#### Texto de leitura
:::

As "Internacionais" burocráticas, centralizadoras, ganharam.
Mas qual delas ?.
Saudações.

LV disse...

Caro JS,

Há muito (se é que alguma vez, temo) que os constrangimentos constitucionais ao exercício "interessado" do poder são roupagem que muda como as quatro estações. As garantias e equilíbrios nela articulados são seleccionados consoante os agentes que exercem o poder.
Há uma gravíssima selectividade na fundamentação e legitimação constitucional da acção política, o que não será exclusivo do caso português. No entanto, no nosso caso detectamos, com uma clareza escabrosa, que há "donos" do regime. Estes estão acima, tanto daqueles constrangimentos, como a sua conduta e o seu discurso, a coberto de uma perversão dos valores expressos na própria constituição, encontra-se surpreendentemente legitimada aos olhos da presente situação política.
Ora, se na origem a ficção política (aqui respaldada por aquela perversão) nos afasta da verdadeira natureza dos valores que supostamente a constituição deveria defender, o mal só tende a crescer. Do aumento da abstenção às condições económicas que resultam do consenso imposto por aqueles donos do regime. E é a evidência deste mal que a citação mostra de forma crua e simples. De resto, o texto integral (acessível na ligação do título) é de recomendada leitura.

Saudações,
LV

Anónimo disse...

:::

#### O que se pede
Prolongue o texto sobre os constrangimentos constitucionais ao exercício do poder a partir da sua última frase.

[Dados extraídos de uma coleção]
:::

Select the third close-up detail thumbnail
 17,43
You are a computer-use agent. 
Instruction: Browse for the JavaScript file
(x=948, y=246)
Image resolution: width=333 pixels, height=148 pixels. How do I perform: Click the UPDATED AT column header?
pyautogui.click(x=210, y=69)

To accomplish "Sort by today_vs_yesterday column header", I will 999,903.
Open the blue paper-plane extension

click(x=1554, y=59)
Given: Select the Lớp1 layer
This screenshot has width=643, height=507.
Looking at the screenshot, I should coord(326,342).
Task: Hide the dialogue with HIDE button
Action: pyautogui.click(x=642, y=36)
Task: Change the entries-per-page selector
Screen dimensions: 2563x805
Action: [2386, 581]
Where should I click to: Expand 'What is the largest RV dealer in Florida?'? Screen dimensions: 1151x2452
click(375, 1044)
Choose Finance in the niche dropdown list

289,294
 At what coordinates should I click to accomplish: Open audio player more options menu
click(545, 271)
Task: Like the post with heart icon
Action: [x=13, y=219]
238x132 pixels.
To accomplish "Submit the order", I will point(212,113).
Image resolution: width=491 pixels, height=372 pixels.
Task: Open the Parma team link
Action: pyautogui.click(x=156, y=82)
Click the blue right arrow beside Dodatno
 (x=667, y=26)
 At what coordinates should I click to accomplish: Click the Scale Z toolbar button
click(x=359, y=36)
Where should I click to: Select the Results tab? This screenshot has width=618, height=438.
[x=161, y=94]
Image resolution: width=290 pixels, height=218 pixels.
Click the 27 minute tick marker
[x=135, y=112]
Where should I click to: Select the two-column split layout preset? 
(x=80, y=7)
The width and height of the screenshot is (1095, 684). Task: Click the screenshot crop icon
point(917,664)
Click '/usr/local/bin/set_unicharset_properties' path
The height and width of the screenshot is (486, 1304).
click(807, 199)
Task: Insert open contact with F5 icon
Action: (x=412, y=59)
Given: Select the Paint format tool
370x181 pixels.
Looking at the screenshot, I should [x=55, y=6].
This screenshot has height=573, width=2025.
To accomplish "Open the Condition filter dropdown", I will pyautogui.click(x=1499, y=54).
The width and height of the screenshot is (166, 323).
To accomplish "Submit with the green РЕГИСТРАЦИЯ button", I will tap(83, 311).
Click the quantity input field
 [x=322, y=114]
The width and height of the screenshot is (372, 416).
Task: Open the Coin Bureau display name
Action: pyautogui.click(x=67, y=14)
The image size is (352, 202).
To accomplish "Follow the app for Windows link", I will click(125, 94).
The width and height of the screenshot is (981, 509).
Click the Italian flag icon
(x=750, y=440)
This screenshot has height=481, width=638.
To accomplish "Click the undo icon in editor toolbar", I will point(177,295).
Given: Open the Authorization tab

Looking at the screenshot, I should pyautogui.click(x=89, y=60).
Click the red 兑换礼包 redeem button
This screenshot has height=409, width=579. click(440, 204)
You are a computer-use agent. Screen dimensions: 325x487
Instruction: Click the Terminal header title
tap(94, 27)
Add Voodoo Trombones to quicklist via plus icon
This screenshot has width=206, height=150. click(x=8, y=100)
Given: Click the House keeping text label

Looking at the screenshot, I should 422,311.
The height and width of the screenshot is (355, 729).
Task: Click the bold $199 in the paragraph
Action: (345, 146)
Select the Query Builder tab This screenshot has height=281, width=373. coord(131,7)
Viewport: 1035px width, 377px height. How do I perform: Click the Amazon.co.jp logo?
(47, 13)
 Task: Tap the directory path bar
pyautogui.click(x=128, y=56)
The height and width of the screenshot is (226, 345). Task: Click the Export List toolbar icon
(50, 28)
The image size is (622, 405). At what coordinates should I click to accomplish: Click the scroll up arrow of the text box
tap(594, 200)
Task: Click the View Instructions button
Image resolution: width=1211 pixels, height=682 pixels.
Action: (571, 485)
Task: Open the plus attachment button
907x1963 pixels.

:::

#### Resposta
Quem teve até hoje acção política em Portugal padece daquilo que, por diversas e fundas razões ligadas à História do país, é constitutivo da mentalidade e da cultura maioritárias portuguesas: a omnipresença do Estado e, por consequência, da permanência de castas que dele se alimentam e que o controlam. Tende, pois, com raríssimas e desde logo sufocadas excepções, a reproduzir e pôr em prática os conceitos ligados a essa visão das coisas.Está-nos não na massa do sangue mas na rede do pensar.
O Estado é, desde há 5 séculos, a doença que nos mina. Esperemos não termos entrado já numa lenta e dolorosa agonia.

http://bancdjardim.blogspot.com

LV disse...

Anónimo,

É certeira a sua tese de que a tradição do pensamento e acção políticas em terras lusas sejam dependentes de uma concepção totalitária que tem como seu fundamento a ideia do estado como "pai e protector".
Não esperando um amanhã cantante e uma reviravolta (ainda acreditei que Ron Paul pudesse introduzir no discurso político global algumas ideias libertadoras), basta que a pouco e pouco se discuta e partilhem argumentos acerca desta tradição sufocante e das alternativas que podemos construir em Liberdade.